_課題 1:_
記事の後に並ぶ行から、「July [333, 630]」を含む行に始まり「What do you see at coordinates (989, 136)」を含む行で終わる部分を、一字も変えずに書き写してください。

日本における水中遺跡調査の歩み(3)
(7)海底の沈船の調査
「開陽丸」の調査
沈船に対する本格的な水中発掘調査は、昭和49年から実施された北海道檜山郡江差町の「開陽丸」調査が最初であろう。
「開陽丸」は、明治維新の動乱の中にその運命を翻弄された旧徳川幕府の軍艦で、オランダのピップス造船所で建造され、150日を要して日本に回航された当時の最新鋭艦であった。ところが、慶応3年(1867年)に徳川慶喜の上洛以後、急速に高まった倒幕の動き、そして幕府の崩壊へと、時代はめまぐるしく流れ、やがて旧幕臣榎本武揚ら不満分子をして開陽丸の強奪と北海道への逃避行へと展開する。しかし榎本武揚らがようやくたどりついた新天地の北海道江差湾で、「開陽丸」は暴風雪のため座礁し沈没という悲運に会い、海中にその姿を消した。明治元年11月5日のことである。大正7年には、沈没記録を頼りに最初の遺物引き揚げが行われ、海底から大砲が引き揚げられている。

_データ抜粋:_

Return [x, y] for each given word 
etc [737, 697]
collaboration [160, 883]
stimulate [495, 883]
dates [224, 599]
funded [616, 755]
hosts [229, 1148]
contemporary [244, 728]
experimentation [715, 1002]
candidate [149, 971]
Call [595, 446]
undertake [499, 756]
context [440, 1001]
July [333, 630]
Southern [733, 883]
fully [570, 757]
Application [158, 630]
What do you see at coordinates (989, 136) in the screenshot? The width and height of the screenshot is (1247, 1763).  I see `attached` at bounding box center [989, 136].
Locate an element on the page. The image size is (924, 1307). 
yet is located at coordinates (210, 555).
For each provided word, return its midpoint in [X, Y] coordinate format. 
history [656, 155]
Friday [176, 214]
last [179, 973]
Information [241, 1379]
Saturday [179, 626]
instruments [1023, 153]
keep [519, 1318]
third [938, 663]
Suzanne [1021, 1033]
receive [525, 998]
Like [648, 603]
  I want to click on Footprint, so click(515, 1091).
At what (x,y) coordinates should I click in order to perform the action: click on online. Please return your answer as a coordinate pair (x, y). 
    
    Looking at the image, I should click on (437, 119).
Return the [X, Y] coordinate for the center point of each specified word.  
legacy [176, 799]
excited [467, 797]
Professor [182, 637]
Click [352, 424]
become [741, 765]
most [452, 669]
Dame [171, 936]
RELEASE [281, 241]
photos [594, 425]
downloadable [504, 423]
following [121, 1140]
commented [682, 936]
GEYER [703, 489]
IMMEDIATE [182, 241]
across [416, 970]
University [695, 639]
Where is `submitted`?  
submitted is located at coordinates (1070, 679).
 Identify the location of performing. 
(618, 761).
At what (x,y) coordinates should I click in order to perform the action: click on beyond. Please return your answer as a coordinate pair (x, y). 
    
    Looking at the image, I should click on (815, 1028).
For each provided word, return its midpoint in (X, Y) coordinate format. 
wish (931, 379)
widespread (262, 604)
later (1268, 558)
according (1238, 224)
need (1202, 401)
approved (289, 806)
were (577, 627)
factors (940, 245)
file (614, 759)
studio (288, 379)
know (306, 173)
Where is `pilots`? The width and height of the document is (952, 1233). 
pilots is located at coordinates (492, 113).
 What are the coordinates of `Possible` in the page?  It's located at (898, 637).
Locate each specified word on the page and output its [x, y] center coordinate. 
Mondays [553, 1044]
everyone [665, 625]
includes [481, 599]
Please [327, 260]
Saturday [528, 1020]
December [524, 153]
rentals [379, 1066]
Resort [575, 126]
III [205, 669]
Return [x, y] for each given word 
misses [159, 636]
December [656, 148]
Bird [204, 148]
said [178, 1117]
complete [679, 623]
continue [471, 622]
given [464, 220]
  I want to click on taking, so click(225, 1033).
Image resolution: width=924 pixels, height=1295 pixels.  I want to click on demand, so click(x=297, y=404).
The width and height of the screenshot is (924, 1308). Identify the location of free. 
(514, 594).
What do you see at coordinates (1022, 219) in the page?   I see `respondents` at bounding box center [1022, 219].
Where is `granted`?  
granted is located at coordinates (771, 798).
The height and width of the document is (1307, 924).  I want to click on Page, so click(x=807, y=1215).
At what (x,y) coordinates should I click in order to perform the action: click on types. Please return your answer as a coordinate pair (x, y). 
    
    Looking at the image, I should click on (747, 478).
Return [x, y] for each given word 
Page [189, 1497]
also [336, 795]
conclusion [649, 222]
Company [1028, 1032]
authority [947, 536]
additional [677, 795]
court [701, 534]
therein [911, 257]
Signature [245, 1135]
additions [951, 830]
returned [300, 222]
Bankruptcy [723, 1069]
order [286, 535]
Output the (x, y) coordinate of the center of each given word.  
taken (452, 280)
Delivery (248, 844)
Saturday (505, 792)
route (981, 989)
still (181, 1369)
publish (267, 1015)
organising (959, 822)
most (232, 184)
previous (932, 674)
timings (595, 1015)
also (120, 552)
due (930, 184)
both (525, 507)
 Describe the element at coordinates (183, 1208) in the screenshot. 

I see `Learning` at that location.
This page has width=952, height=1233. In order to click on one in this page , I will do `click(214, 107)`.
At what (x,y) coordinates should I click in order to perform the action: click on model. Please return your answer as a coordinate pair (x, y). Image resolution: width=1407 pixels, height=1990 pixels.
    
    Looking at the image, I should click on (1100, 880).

_課題 2:_
「開陽丸」の調査を扱った記事を、最後の文の後から書き継いでください。

_解答 1:_
July [333, 630]
Southern [733, 883]
fully [570, 757]
Application [158, 630]
What do you see at coordinates (989, 136) in the screenshot? The width and height of the screenshot is (1247, 1763).  I see `attached` at bounding box center [989, 136].

_解答 2:_
昭和49年から開始された「開陽丸」の調査は、江差町教育委員会が同海域を埋蔵文化財包蔵地として周知化した上で、荒木伸介の指導のもとに本格的な海底での発掘調査に着手した。調査は遺物密集区域に10mのメッシュを組み、堆積した砂泥をエアーリフトと呼ばれる吸引式の排土装置を使用して除去し、水中での実測や写真撮影等による慎重な記録作成を行いつつ、遺物の引き揚げが行われ、最終的には大砲5門、砲弾2,500発をはじめ、3,000点を越える遺物が海底から引き揚げられた(第4図)。これらの遺物は保存処理を必要としており、鉄製品が2%のカセイソーダ溶液で、銅や真鍮の製品は5%のセスキ炭酸ナトリウム溶液で脱塩処理がなされ、皮革製品や繊維製品にも適切な保存処理がなされている。「開陽丸」は、昭和47年に行われた防波堤の築堤によって船体が二分されており、その外港側の調査は終了したものの、残りの船体を留める内港側は、船体にシートをかぶせて現状保存されている。調査報告によれば、船体の三分の二が未調査のままであり、調査の再開と組織的な調査の継続が期待される。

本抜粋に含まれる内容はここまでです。